Stored items:
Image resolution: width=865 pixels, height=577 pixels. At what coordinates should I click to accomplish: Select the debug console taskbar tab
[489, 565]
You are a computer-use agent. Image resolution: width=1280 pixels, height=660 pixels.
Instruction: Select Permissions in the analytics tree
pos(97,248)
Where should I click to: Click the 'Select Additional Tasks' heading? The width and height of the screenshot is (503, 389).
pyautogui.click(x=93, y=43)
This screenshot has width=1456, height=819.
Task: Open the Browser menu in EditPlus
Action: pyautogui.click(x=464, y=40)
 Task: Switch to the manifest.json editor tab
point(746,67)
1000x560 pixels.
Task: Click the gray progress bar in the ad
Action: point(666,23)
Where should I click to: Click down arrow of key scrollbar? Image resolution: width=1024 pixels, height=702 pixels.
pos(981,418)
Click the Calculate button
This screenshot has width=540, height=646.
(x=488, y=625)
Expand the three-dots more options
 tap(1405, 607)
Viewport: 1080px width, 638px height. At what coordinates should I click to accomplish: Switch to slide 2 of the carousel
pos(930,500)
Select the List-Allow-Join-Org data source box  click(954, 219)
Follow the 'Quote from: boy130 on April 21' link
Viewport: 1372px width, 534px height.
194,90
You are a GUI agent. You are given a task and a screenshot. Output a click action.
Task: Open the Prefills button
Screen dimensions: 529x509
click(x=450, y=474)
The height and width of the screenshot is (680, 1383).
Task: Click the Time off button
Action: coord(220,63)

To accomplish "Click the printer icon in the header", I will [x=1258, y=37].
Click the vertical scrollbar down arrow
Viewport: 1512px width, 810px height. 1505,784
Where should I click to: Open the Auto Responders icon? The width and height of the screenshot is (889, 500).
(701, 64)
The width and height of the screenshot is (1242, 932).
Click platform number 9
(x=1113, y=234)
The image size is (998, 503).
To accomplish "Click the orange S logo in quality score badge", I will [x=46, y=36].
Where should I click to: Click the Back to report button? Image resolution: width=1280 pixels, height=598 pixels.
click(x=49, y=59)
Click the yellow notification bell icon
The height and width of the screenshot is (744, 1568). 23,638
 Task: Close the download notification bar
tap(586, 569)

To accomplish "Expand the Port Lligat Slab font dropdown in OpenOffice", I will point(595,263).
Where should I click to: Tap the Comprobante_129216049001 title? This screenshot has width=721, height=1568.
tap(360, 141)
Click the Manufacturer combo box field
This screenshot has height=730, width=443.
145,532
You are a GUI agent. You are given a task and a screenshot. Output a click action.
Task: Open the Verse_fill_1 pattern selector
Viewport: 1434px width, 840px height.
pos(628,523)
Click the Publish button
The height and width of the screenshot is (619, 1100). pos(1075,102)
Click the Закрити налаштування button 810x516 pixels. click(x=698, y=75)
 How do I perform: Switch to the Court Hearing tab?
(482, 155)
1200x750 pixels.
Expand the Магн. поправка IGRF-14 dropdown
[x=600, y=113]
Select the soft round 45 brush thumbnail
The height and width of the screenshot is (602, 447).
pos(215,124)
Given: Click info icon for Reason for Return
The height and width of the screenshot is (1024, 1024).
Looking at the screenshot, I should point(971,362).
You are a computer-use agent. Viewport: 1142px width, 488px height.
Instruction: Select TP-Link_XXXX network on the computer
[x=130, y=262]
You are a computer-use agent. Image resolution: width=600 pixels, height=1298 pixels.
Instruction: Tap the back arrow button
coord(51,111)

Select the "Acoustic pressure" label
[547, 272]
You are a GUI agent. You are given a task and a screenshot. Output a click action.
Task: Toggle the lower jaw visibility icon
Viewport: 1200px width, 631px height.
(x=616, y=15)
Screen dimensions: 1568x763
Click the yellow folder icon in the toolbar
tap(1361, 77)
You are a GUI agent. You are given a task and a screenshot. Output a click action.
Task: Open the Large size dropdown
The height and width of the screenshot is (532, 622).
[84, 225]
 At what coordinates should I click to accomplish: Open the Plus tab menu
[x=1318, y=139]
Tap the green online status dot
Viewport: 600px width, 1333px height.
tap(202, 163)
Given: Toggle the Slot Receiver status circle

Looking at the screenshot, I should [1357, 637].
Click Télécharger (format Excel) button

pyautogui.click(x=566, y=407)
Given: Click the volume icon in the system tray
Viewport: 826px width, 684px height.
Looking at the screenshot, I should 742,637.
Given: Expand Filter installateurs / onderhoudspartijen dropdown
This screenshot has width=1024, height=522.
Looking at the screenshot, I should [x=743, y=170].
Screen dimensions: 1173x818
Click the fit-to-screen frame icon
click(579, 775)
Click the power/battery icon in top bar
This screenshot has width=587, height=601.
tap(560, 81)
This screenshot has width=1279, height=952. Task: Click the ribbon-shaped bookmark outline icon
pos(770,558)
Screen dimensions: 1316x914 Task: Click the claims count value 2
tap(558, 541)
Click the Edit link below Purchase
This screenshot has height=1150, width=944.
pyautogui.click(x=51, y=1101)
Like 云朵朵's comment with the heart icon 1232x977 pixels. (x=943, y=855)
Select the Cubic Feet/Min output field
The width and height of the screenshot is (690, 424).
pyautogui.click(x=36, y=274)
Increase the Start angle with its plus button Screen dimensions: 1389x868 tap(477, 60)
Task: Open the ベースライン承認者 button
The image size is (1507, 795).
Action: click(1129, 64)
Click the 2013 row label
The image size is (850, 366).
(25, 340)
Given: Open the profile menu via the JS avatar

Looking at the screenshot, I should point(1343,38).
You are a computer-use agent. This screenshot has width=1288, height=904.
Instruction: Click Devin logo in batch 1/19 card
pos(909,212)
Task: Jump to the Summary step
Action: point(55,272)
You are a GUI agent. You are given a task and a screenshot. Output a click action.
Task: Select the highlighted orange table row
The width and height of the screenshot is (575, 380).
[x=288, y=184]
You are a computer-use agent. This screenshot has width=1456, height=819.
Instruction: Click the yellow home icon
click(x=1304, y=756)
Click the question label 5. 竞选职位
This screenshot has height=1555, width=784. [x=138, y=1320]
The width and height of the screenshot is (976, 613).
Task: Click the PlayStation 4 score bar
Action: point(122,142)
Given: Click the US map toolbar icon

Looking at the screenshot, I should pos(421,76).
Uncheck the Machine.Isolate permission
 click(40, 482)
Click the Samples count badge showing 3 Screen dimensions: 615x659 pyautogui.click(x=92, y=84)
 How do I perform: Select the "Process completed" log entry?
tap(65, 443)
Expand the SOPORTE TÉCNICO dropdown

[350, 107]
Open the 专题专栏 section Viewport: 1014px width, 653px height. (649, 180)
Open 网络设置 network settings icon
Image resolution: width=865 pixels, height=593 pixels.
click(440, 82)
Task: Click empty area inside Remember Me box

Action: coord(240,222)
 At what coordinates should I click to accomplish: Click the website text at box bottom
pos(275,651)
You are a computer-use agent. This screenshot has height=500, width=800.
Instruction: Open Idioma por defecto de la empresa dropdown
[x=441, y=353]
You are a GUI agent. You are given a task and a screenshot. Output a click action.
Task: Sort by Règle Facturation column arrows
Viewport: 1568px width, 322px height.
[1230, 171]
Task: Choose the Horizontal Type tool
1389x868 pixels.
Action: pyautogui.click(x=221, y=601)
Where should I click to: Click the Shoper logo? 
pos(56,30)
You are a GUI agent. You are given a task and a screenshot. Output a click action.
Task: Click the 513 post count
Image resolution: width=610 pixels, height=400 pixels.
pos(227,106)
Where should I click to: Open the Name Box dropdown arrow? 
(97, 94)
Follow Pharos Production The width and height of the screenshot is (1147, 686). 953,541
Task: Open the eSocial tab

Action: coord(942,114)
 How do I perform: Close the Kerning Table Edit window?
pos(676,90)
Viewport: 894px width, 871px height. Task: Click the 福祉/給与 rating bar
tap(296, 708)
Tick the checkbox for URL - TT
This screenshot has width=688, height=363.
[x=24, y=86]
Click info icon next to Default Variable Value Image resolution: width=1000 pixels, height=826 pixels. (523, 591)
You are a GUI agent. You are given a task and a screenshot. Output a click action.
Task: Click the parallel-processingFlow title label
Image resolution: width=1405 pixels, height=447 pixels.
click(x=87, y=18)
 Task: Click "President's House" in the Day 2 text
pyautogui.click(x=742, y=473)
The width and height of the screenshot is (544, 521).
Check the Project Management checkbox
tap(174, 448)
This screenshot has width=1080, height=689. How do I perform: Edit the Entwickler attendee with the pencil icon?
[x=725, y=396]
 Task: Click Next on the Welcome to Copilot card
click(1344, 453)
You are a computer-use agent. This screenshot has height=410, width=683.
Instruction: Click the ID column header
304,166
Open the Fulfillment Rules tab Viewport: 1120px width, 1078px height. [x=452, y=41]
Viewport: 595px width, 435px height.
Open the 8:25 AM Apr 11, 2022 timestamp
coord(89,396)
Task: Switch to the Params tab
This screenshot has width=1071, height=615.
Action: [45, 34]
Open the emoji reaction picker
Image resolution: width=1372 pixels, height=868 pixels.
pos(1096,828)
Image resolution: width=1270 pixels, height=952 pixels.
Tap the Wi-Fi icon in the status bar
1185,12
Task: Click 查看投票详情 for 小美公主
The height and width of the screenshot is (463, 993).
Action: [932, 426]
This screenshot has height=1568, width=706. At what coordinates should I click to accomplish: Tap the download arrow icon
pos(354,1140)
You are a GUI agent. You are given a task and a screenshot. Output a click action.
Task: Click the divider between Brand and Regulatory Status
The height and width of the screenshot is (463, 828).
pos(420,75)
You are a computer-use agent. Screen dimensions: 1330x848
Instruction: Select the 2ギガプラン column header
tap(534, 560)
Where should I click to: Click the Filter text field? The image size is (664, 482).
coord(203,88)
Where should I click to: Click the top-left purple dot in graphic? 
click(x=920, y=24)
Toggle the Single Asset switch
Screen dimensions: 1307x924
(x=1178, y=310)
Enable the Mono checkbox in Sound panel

WHAT IS BEING ASKED »
If a line in the records includes "will", it counts toward the total; report that total by itself.

EXPECTED OUTPUT »
3